We reported last week that BMW plans to bring its C-series scooters to the American market in the next six weeks or so. Expected on the horizon is the third sibling in that scooter family, the BMW C-EV. Labeled the C evolution in pre-production concept form, this 100% electric version is intended to garner somewhat equivalent performance to its dinosaur consuming siblings (75 mph), but retain a useful range for everyday commuting use (60 miles). That bike looked to us to be less of a concept and more of a pre-production prototype. In a recent press release, BMW has confirmed that suspicion:
This year, BMW Motorrad presented the “C evolution” as a product-quality prototype of an E-Scooter in the form in which it could soon come onto the marketplace. It has been designed as a commuting vehicle for travelling to work between the suburbs and city centre, so that development focused specifically on two requirements: ride characteristics comparable with those of a Maxi Scooter powered by an internal combustion engine, and a long range under normal conditions of use.
It’s sounding more and more like production of the electric BMW C-EV is not a matter of if, but of when and where. When will it come to market and where will it be available? That said, the more sensitive question is, of course, how much? With the MSRP of the C 600 and C 650 GT expected at $10,690 and $11,090 respectively, what kind of technology premium will the all-electric version demand? We can’t imagine BMW pricing the C-EV that aggressively given the soft demand for electric vehicles, yet conceivably, the C-EV contains fewer overall components, so final pricing is difficult to guess at this point. Ultimately, we believe that price point will be more about where BMW wishes to position this vehicle within its own offerings and within the market at large.
The advent of the C-EV brings the first real broad market competition for big scooter EV pioneer Vectrix. Their VX-1 is in its second generation and while it doesn’t boast quite the same spec as the BMW predicts, the VX-1 is pretty close. Top speed is listed at 68 mph and range for the Li+ version is listed as 55-85 miles (this compared to 75 mph/60 miles range on the BMW concept). With an MSRP of $11,995-$13,995, one could have a roughly equivalent Vectrix for the same cost as the petrol-burning BMW C 600. If the BMW C-EV came in at even the upper end of the Vectrix price range, we’d be rather surprised. So it’s advantage Vectrix on the pricing front. However, Vectrix has struggled from the start to attract enough customers for strong growth. Does BMW bring enough deep-pocket customers with it to the EV market to make the C-EV viable? Are there enough total customers to sustain either machine at this price range? We’ll see.

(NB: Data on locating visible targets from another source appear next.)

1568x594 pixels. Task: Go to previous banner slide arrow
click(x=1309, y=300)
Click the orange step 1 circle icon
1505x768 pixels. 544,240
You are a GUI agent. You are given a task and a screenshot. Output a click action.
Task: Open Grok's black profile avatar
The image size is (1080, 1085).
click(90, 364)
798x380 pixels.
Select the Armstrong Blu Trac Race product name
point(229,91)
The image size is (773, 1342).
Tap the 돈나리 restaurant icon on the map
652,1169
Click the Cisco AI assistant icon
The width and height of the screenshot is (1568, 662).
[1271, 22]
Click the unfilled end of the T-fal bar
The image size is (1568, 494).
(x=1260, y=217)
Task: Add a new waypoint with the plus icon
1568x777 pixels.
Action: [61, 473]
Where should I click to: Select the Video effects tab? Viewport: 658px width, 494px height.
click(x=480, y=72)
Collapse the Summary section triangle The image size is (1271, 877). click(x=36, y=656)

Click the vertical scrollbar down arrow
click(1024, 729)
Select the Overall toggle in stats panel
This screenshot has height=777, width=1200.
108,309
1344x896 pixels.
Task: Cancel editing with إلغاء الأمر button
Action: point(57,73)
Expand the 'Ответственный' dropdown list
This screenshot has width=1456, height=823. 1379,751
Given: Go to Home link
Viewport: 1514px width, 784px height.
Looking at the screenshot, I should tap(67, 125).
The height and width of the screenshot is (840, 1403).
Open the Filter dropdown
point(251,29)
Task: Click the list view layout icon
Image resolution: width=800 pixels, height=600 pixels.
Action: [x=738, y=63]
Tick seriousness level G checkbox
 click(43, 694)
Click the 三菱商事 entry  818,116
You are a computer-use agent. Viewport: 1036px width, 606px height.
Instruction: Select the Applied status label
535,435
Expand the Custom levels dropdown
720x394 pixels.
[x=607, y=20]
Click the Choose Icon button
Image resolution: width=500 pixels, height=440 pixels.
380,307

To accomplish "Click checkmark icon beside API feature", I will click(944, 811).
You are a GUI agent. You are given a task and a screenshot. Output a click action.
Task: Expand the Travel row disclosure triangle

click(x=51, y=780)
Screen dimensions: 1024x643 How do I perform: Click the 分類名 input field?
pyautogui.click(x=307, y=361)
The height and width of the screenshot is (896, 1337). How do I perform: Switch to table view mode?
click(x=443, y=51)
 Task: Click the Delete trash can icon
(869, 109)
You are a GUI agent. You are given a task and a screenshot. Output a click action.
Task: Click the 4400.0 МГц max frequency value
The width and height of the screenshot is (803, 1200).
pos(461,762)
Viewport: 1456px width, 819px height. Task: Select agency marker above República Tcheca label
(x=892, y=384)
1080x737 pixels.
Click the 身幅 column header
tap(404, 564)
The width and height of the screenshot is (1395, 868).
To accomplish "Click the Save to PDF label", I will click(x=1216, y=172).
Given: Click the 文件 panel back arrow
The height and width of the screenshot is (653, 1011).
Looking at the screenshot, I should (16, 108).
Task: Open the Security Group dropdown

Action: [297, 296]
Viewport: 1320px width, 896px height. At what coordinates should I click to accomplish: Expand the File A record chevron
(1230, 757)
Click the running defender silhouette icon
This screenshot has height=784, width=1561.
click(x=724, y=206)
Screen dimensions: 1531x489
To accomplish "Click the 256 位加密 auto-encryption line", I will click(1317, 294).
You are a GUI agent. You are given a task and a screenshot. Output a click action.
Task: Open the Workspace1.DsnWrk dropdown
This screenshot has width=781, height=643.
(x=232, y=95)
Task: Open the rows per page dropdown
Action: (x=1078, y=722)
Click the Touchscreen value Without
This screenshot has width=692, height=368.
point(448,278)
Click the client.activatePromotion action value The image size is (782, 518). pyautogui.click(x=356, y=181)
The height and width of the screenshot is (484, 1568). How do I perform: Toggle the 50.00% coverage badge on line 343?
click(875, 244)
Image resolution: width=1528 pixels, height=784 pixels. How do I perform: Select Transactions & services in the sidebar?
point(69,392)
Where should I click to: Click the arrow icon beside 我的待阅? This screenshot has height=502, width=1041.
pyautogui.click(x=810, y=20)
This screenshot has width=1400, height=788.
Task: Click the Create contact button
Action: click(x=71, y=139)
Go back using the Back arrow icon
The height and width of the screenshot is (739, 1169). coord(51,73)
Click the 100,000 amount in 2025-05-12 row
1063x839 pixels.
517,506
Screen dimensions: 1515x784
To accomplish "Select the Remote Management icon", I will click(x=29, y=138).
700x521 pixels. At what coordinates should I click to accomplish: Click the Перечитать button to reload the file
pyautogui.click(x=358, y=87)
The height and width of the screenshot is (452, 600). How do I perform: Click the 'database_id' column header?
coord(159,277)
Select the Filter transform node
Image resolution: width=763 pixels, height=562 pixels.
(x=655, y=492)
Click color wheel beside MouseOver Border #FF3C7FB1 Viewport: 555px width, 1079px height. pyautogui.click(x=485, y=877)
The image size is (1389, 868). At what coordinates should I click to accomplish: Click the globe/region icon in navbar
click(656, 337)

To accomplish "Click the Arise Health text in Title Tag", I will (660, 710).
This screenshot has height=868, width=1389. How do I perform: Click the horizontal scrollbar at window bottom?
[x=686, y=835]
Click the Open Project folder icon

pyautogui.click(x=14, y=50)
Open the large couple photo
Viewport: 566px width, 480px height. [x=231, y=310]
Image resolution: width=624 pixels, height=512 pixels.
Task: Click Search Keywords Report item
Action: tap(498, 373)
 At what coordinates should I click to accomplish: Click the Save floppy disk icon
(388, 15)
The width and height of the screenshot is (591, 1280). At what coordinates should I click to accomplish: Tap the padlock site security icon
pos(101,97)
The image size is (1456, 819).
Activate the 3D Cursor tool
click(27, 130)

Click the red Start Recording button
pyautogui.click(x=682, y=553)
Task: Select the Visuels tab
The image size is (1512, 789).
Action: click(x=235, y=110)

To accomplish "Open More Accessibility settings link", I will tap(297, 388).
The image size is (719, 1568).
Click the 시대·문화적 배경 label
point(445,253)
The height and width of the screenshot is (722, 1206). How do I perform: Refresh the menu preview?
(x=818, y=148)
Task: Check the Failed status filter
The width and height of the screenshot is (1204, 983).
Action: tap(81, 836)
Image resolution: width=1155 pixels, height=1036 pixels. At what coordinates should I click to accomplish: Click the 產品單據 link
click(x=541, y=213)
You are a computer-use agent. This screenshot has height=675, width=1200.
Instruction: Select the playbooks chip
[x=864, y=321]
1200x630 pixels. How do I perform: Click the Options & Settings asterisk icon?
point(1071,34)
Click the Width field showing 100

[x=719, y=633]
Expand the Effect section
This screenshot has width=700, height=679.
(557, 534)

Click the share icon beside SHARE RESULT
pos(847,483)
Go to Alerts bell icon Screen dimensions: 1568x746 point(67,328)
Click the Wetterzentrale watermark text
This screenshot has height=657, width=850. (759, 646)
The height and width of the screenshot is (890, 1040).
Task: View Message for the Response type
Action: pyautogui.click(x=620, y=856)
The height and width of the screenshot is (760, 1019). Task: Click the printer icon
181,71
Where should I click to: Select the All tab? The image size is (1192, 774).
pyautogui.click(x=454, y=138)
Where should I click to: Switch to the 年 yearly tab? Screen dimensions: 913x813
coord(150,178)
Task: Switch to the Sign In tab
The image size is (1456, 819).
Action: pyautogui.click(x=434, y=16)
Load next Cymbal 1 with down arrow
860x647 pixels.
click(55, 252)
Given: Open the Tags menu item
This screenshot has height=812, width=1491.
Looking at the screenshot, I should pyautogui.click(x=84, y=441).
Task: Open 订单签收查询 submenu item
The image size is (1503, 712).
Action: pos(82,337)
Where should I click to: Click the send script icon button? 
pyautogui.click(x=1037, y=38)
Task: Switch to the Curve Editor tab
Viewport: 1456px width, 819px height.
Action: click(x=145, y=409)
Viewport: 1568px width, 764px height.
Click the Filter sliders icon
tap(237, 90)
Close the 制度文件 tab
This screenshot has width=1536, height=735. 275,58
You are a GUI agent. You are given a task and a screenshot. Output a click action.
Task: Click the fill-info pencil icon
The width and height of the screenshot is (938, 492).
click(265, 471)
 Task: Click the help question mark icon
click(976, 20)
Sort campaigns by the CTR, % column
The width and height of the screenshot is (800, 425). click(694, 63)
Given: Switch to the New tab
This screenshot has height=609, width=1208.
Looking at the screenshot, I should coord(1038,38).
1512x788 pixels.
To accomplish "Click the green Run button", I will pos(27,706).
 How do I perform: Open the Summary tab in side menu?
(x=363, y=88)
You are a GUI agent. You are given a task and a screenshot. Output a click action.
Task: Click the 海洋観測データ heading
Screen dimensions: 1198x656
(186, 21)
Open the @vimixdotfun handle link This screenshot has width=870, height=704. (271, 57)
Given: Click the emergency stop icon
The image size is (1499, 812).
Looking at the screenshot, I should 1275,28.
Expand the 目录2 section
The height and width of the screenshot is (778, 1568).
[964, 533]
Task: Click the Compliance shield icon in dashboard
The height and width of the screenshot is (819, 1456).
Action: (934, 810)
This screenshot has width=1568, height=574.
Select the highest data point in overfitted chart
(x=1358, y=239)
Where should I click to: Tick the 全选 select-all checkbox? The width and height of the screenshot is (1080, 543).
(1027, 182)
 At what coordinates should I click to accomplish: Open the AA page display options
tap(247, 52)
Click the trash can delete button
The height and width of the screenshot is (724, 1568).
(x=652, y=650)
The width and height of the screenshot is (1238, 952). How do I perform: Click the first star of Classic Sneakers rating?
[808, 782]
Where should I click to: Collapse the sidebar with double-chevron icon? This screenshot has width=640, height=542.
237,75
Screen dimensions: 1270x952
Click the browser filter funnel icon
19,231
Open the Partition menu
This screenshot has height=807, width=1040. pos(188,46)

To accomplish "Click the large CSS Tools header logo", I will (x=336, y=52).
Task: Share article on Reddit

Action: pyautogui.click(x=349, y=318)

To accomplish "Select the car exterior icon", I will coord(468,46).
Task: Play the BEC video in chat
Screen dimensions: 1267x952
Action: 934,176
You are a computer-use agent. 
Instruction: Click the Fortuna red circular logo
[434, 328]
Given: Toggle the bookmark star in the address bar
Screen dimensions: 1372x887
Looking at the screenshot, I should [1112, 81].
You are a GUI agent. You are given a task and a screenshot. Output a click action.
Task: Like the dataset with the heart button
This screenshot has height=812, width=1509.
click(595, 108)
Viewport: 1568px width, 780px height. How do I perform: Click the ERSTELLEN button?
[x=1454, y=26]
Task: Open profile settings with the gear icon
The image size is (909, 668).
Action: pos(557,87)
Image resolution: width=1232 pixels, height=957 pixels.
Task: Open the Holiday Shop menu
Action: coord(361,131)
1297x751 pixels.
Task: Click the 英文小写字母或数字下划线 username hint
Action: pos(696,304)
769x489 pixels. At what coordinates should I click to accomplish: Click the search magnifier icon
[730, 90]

The way we see it, the BMW has only a few real opportunities to edge out the incumbent in this space, but they’re significant advantages. Style, handling and especially brand cache. We think the BMW is better looking than the Vectrix, and it gets its face from a larger family of bikes. BMW knows a thing or three about suspension and handling. And lastly, name recognition is everything in powersports. Beyond the cache of the propeller roundel, however, is the reality of BMW’s dealer network. That one could buy a capable, zero emissions commuting EV in the same showroom where you’ll find a round-the-world-capable R 1200 GS is a sales reality Vectrix will likely struggle to contend with.
We look forward to putting the two head-to-head in a real world test. Who would you be pulling for?